JSD : Est-ce que cette technique va changer ta méthode de travail ?
J. Guarnido : C’était souvent sur les aspects narratifs qu’on pouvait être en désaccord ou simplement sur une notion de l’espace temporel qu’il y a dans une case, car si une case est un instantané, en même temps c’est un petit moment. S’il y a un dialogue à l’intérieur, on peut se demander à quoi correspond le dessin, à un moment précis du dialogue ou bien est-ce qu’il doit résumer tout ce qui se passe pendant le laps de temps au cours duquel se produit ce dialogue ? Est-ce que l’image correspond à la fin du dialogue ou au début ? Et dans ce sens, pour moi, il est impensable qu’un personnage ait un dialogue auquel un autre personnage de la case doive réagir mais qu’il ne réagisse pas dans cette case mais dans la suivante. Alain n’avait pas exactement la même opinion. À un certain moment, sur une scène d’action très importante quelqu’un parle dans une case mais l’autre personnage ne réagit pas et ne va réagir qu’à la case suivante. Là, on a eu un désaccord profond. Finalement on a trouvé un moyen de s’arranger. Il fallait se coordonner sur la planche et on a divisé la case en deux. Il fallait se convaincre, vendre son argument. Je pense que parfois, on a accepté, on a cédé, parfois on est arrivé à convaincre l’autre. Je me souviens aussi, je ne sais plus à quel propos, qu’il a soutenu une théorie et quand il a fini, je lui ai dit "OK tu as raison, entendu, c’est clair, tu m’as convaincu". On roule comme ça ! Dans ce sens, c’était très intéressant car dans ces échanges on veut tous les deux le meilleur album possible. Et tout ce que j’ai appris sur le narratif qui pour moi n’était pas aussi important, aussi crucial que pour Alain, j’ai fini par l’assumer à force de travailler avec lui. Je ne sais pas si le public le sentira forcément dans le nouveau Blacksad, mais je sais que mon travail a été fortement influencé par tout ce que j’ai appris avec notre travail sur cet album (Les Indes Fourbes).

**OBJECTIF DE L'EXERCICE:** Dans l'extrait à lire, quelle solution a finalement mis fin au désaccord sur la case de la scène d'action ?

**MATÉRIEL FOURNI:**
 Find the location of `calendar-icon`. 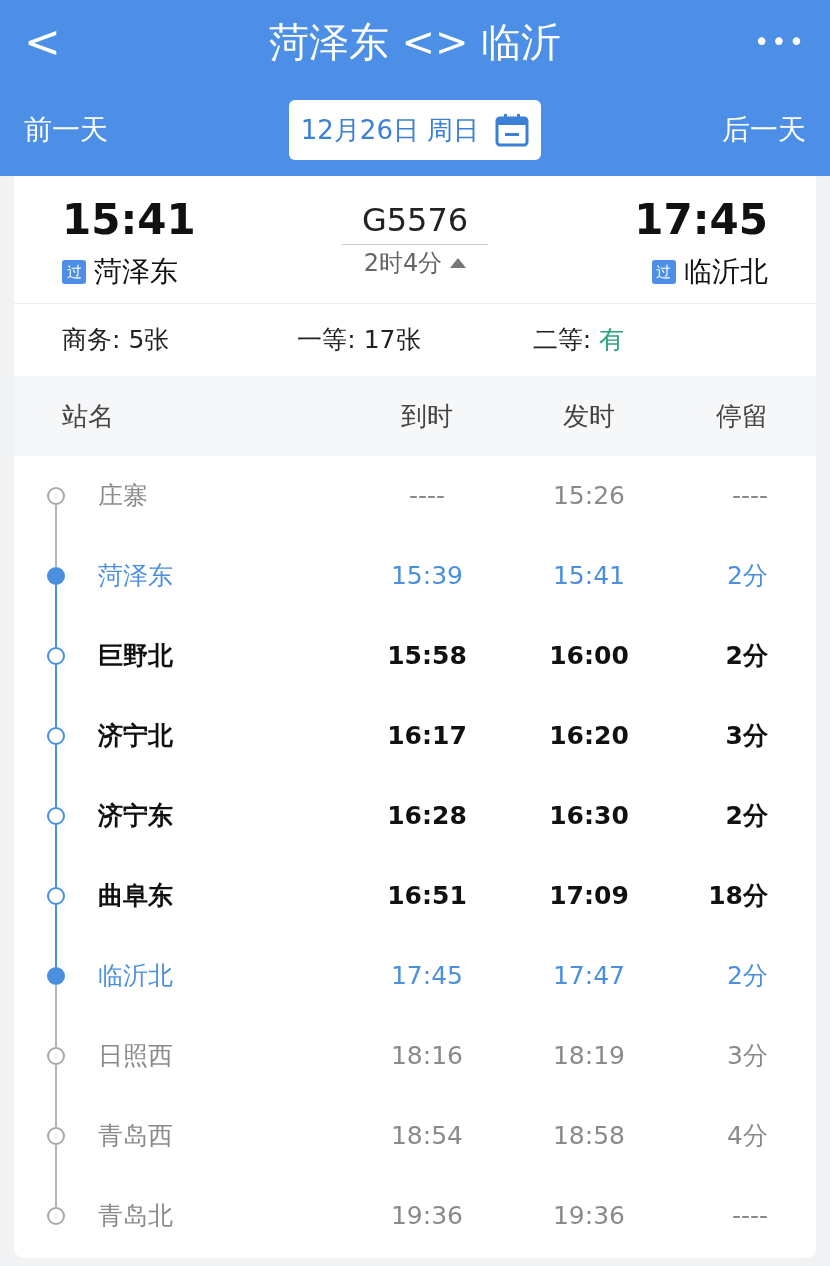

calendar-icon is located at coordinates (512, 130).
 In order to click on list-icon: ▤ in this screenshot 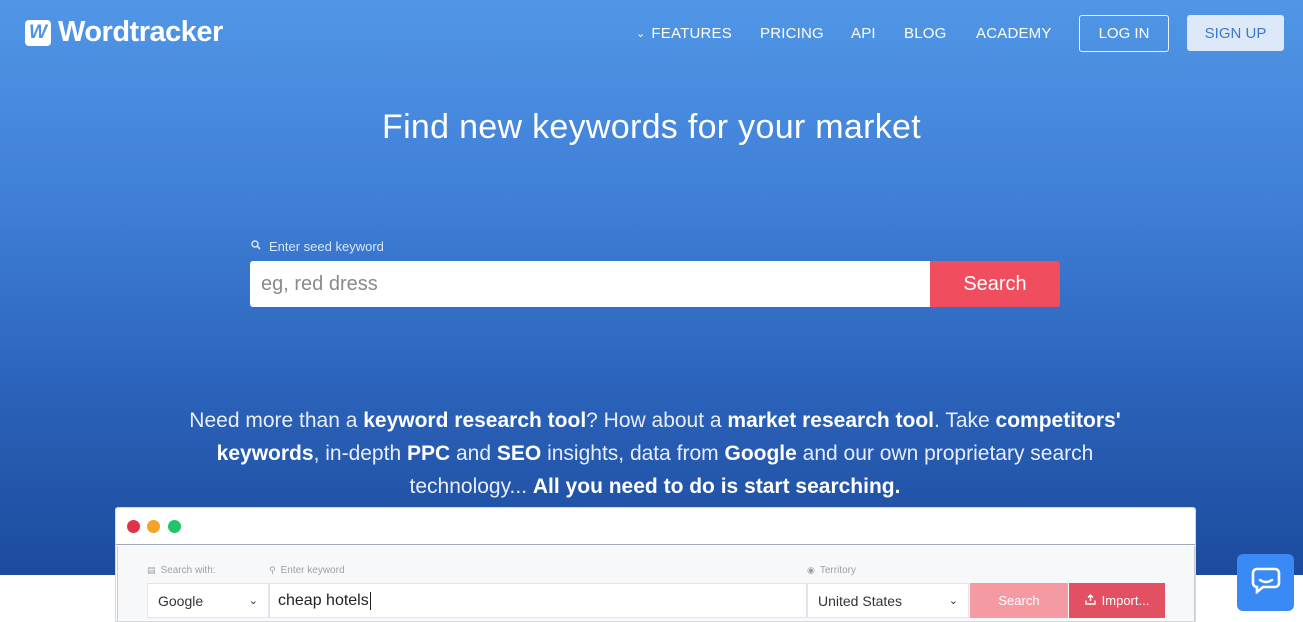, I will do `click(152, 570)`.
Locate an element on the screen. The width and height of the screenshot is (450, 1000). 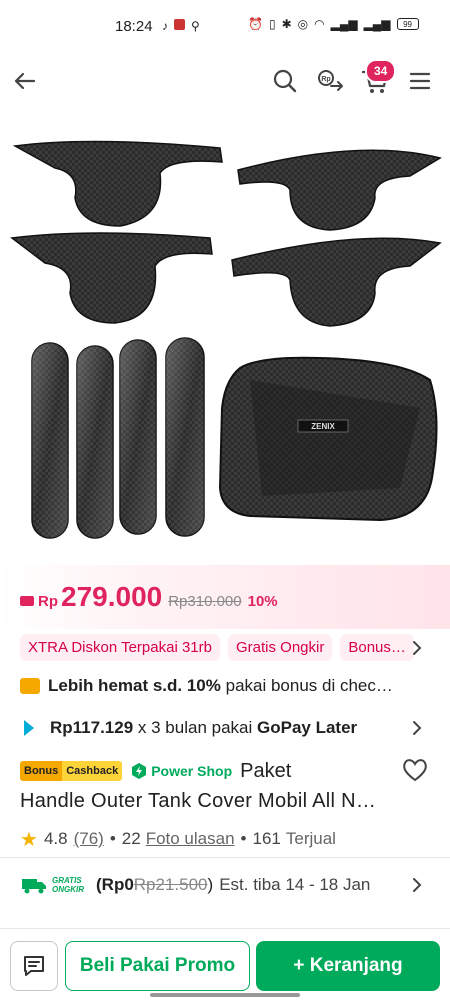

**RÉSULTAT DE L'EXERCICE:** Ils ont divisé la case en deux.